Summer ended on Saturday at 4:49 am. No, this was not the moment the din and energy of 40,000 students descending upon us here in State College made itself felt – that actually began already on Friday. Nor was it the moment a reveler practicing for the new semester at the number three party school in the country woke me – that was 3:30 am on Sunday.  Rather, it was the moment the Obama campaign sent the email and text message that announced that Obama had selected Joe Biden as his running mate.
Although the choice may have been made while Obama was on vacation, it had all the seriousness and weight of the fall. The decision speaks well of Obama and his campaign:
  • It was magnanimous as Obama had to look beyond the harsh and destructive comments Biden had directed against him in order to make a “wise and self-aware” decision that is in the best interest of the country.
  • It was done with discipline: in holding Biden’s name in confidence for an extended period of time, Obama illustrated the organizational discipline of his campaign and staff.
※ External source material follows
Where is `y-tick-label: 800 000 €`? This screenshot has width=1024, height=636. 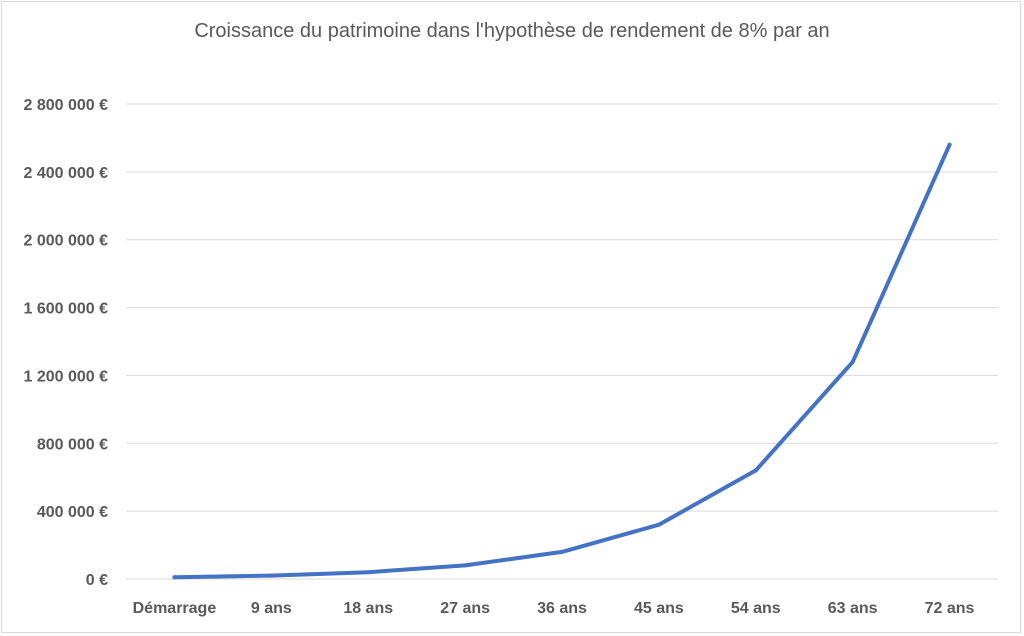 y-tick-label: 800 000 € is located at coordinates (72, 444).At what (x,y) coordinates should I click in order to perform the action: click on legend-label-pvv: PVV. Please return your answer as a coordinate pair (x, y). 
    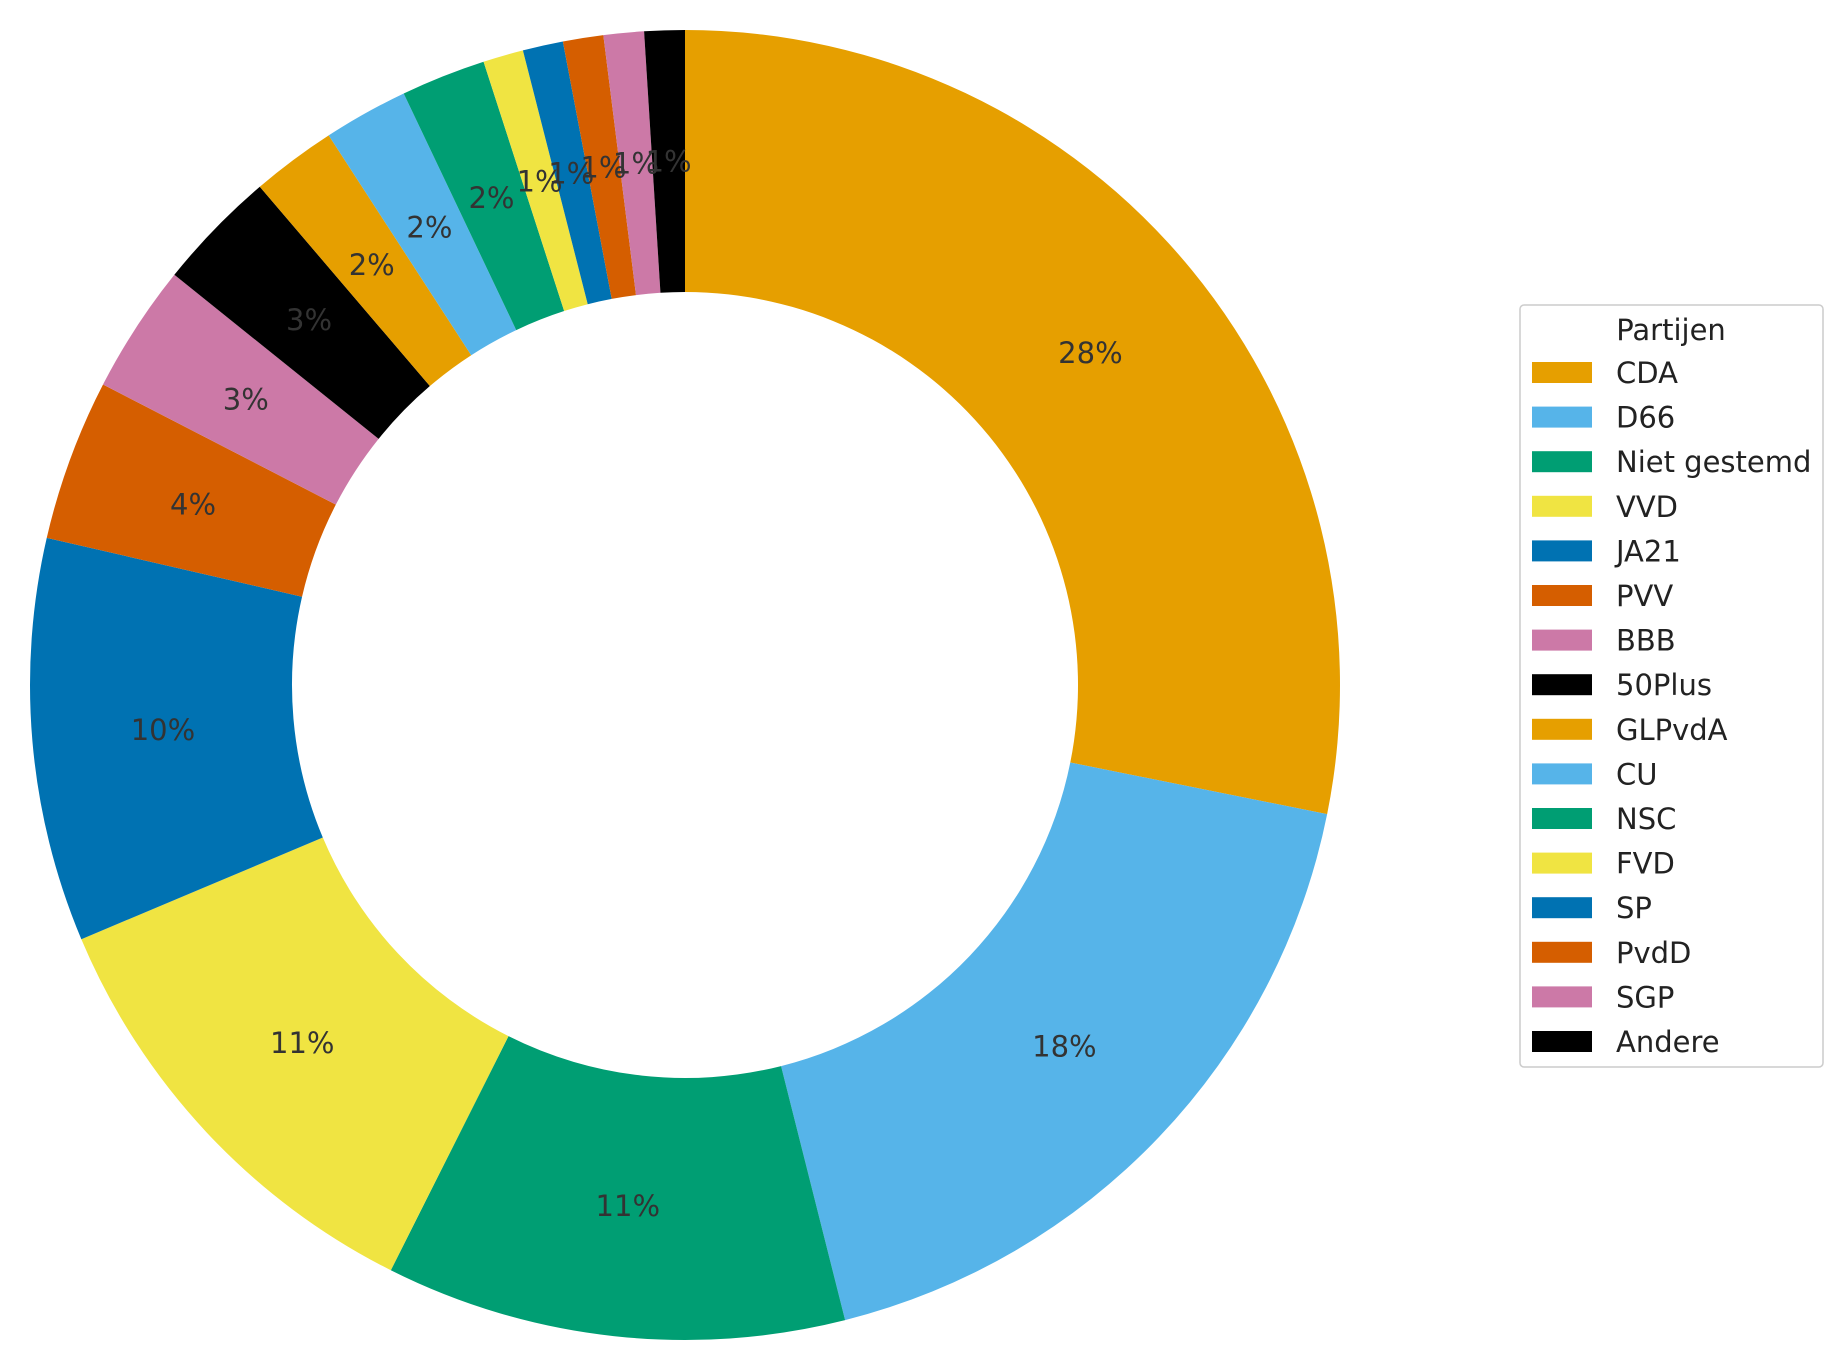
    Looking at the image, I should click on (1644, 596).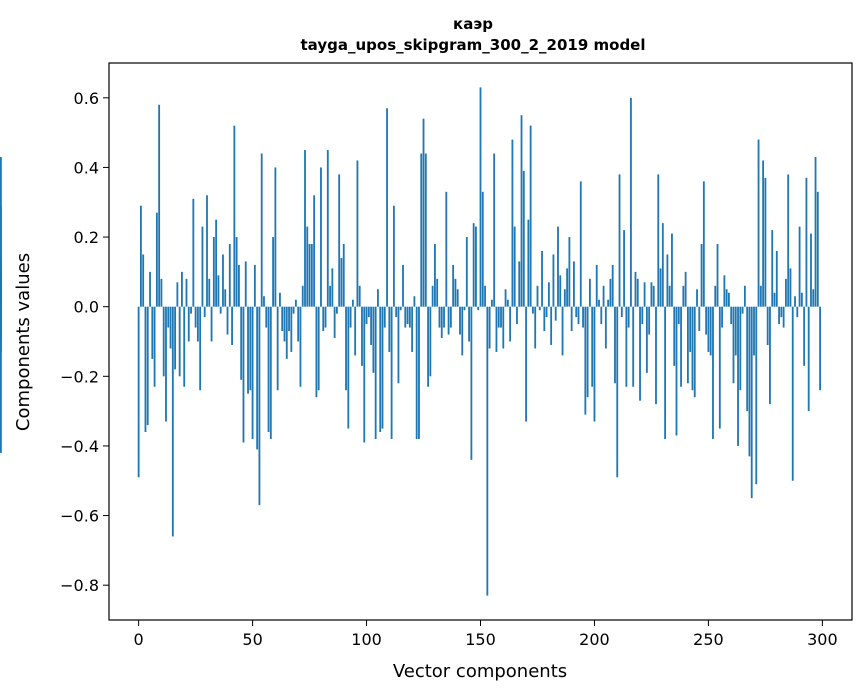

  • The process by which the decision was made public reflected foresight and technological savvy: in announcing the decision directly to supporters via text message and email, the Obama campaign showed a keen ability to communicate with people wherever they are and won for itself a powerful Get Out the Vote tool it will use on election day. It also circumvented the elaborate filtering mechanisms of the mainstream media.
Beyond this, however, the decision marked a decisive turn away from the foreign policy hubris of the Bush Administration, a hubris on which McCain seems to be doubling down. In responding to the crisis in Georgia, for example, Obama charted a strong but measured course of action that began with a call for dialogue. Obama’s politics of engagement and dialogue has long been championed by Biden, who himself helped draft a resolution that urged increased diplomacy in order to dismantle Saddam Hussein’s weapons program even if it ultimately gave authorization to use military force as a last resort.  For his part, McCain turned to hyperbole in responding to the Russian action in South Ossetia and Abkhazia: by insisting that “today, we are all Georgians” and inserting himself directly into the crisis by calling Georgian President Mikheil Saakashivili, McCain over-reached and undermined the response of the sitting President of the United States.
Now that the summer is over, it will be necessary to turn to the weightier issues of the fall. If the summer witnessed the abandonment of a promised civility for Steve Schmidt’s spiteful, Karl Rove-style tactics that appeal to our worst selves, trading on hatred, fear and resentment, let the fall bring a serious discussion of policy, of perspective, of priorities and indeed, of philosophy.
I can only hope that the beginning of such a fall was announced by the appearance of that email at 4:49 am this past Saturday morning.